Matthew Berry, chief of staff for commissioner Ajit Pai, took aim at the Wheeler FCC Wednesday and what he called a "my way or the highway" approach.
His boss has complained of not having sufficient time to vet items and other process issues.
At the FCC's July meeting, both Republican commissioners said their suggested edits had been ignored. Pai said the chairman had rejected his compromises and said many things were nonnegotiable as a matter of principle. "Take it or leave it party line votes have become the new normal for high-profile commission items," he said. "This is not good process, and devastating substance."
Berry echoed that concern in a speech to the National Conference of State Legislatures' legislative summit in Minneapolis Wednesday.
The thrust of the speech was to argue that Wheeler was wrong in asserting FCC authority to preempt state regs limiting municipal broadband, but he began his speech, according to a copy issued by Pai's office, by pointing to the number of partisan votes under Wheeler over the past nine months, citing a Politico stat that it was more than in the previous 8-plus years.
"The Commission used to go the extra mile to reach bipartisan consensus," he said. "I witnessed that firsthand under both Republican and Democratic leadership." Berry is former FCC deputy general counsel under Republican chairman Kevin Martin (as was Pai).
"[U]nfortunately," said Berry, "the difficult work of finding common ground has been replaced too often by a bit of simple math. Three Democrats can always outvote two Republicans."
He said that "my way or the highway” was bad for the FCC. "The lack of give and take produces bad policy and undermines our institutional legitimacy," he said.
"The FCC’s current predicament brings to mind what has been called the first law of holes and is sometimes attributed to Will Rogers: 'If you find yourself in a hole, stop digging.' This is sound advice. But will the Commission heed it? Or will we just continue digging ourselves a deeper hole?"
He said one indication will be how the FCC handles "municipal, taxpayer-funded broadband."

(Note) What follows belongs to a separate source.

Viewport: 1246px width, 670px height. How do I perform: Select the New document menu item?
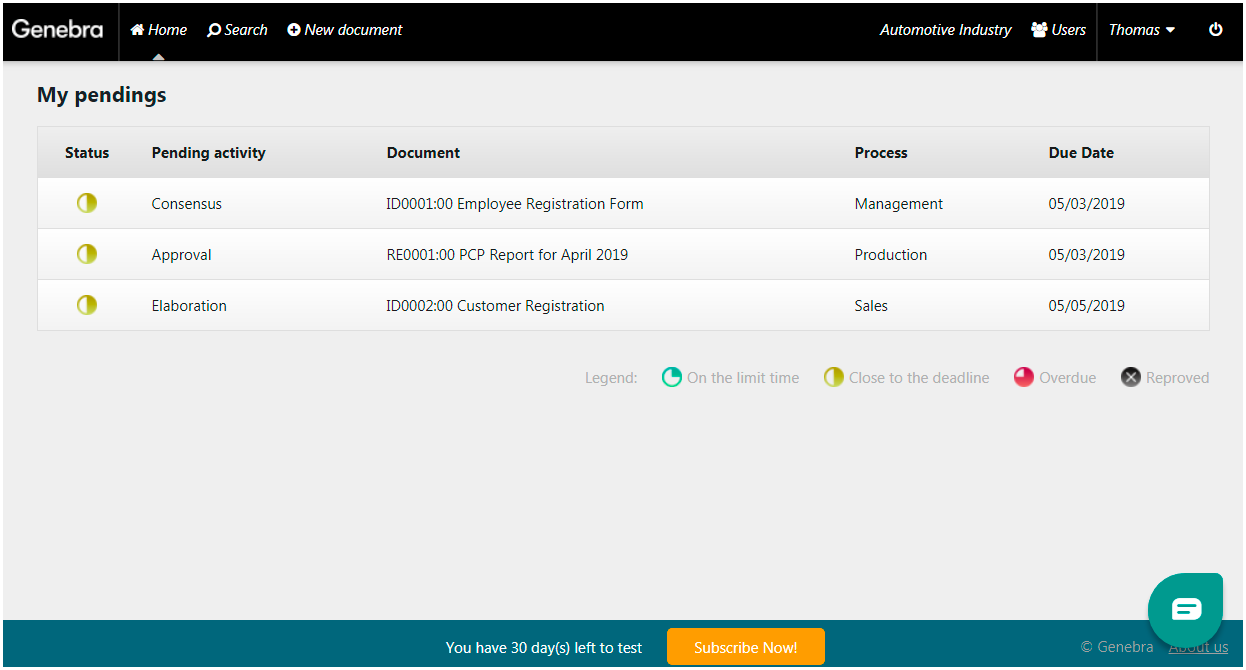[x=345, y=30]
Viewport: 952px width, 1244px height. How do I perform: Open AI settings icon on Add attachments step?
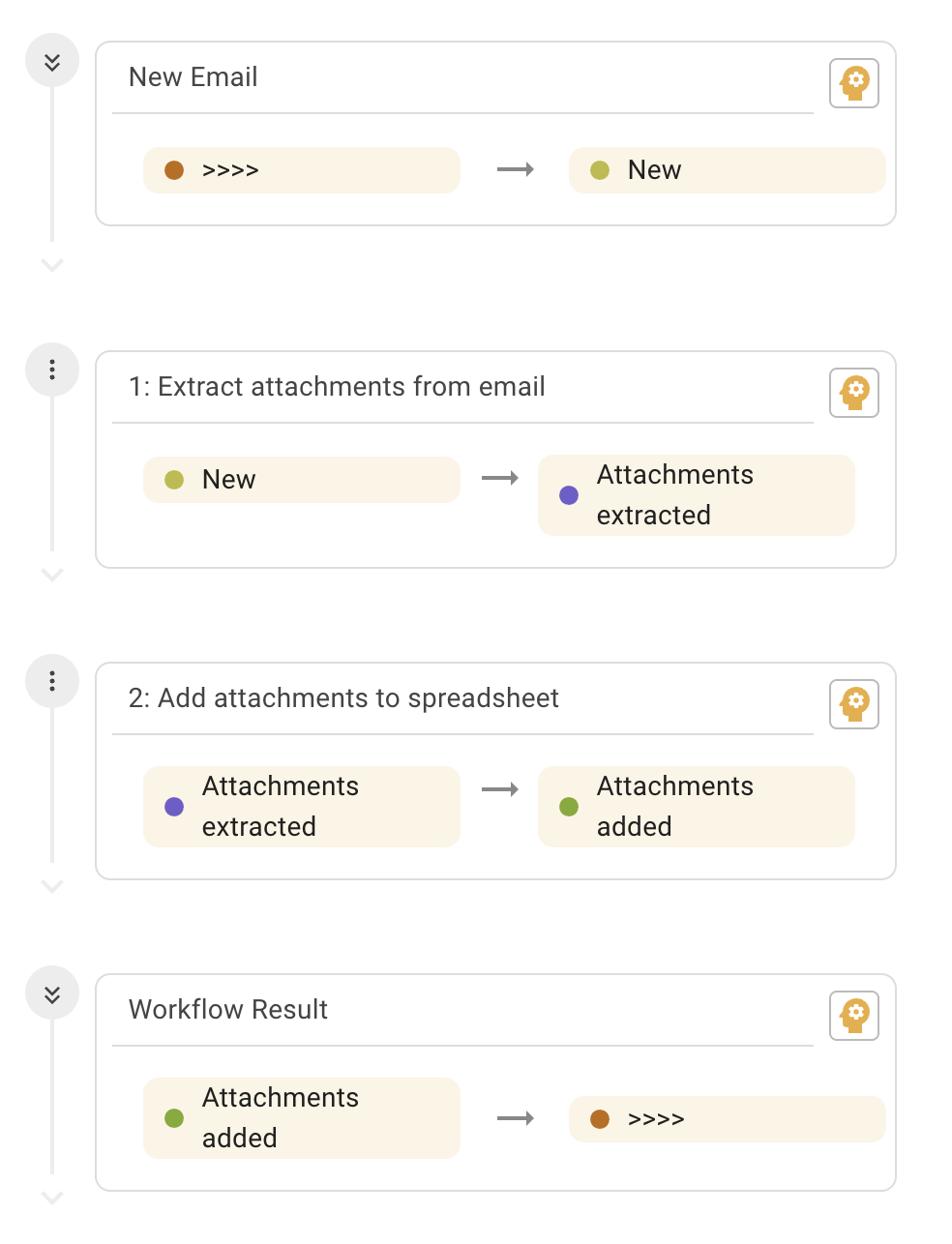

Wheeler says the FCC should preempt those laws if they impede the rollout of broadband. Berry says laws aren't the problem, and the FCC "[does] not have the bandwidth to waste on a symbolic, feel-good effort that appears designed to appease a political constituency that is unhappy with where the FCC is headed on other issues."
An FCC spokesperson pointed out that when all items including items voted on circulation as of Aug. 8 are added to the total of votes under Wheeler, 85% of them were 5-0.
An official speaking on background also pointed out that the commission has just released another 5-0 vote--on streamlining FCC accounting rules--and that both commissioner Pai and Republican Michael O'Rielly acknowledged that the chairman's office had accepted a number of their edits.
Not accepting edits has been one of the Republican commissioners' complaints with the chairman's office.